Lightning takes a huge toll on the people and cows of Cambodia. Practically every thunderstorm there are fatalities in one group or the other–or both, because daily life here is so close to and exposed to nature. In the photo are five cows killed by a lightning strike a few days ago.

We had a major power outage yesterday, caused by a faulty transformer that cut power to a large part of the country. Mechanical problems are matched by natural ones, though, as this snake on a utility pole discovered.

Bad Week for Animals

The last couple years the power situation in Phnom Penh improved but recently–in 2022–things have taken a turn for the worse. We have had more and more outages, some of them several hours long. We had one yesterday that lasted about 40 minutes and it turned out it was because of the above snake. He paid the ultimate price for inconveniencing a large part of the city.

Street Food

Street food is a major part of life in Phnom Penh. Some of the little stands and stalls and carts are available only in the morning, others only at night, some all day long.

Here is a woman making some morning treat out on the street. Notice the charcoal fire, the main way of cooking in Cambodia.
I’m not sure what it is that the woman was steaming. It looks like it’s rice but there must be something special about it, particularly because it’s served in such a small portion.

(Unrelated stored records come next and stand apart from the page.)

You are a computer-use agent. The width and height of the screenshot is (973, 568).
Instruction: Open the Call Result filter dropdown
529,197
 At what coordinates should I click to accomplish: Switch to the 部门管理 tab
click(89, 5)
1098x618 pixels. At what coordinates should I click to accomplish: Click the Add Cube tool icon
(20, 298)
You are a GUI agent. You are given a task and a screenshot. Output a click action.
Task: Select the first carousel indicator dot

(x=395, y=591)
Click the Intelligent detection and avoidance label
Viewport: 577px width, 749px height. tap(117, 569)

All is not what it seems….

Cambodia has made some real improvements in its drive to move from a least-developed country to a medium-developed country. Not all improvements have been substantive and enduring, though. Take electrification. Just five or six years ago only 27% of the country had electricity. Today many more people have power–most of the time.

Sunday night some time after midnight I woke up and realized the power had just gone off. My fan was off and the white noise machine was silent. I figured there was nothing I could do about it and went back to sleep. Then the power coming back on 3 1/2 hours later woke me again because it made my electric alarm clock play a jingle.

Then in the Khmer Times newspaper we got this little article where the electricity company apologized for some error that knocked out the lights for all of Phnom Penh (1+ million people) and the surrounding counties and even Siem Reap 200 miles away.

When I got up I took a shower but then the water went off. It turns out the loss of electricity knocked out the water system, too!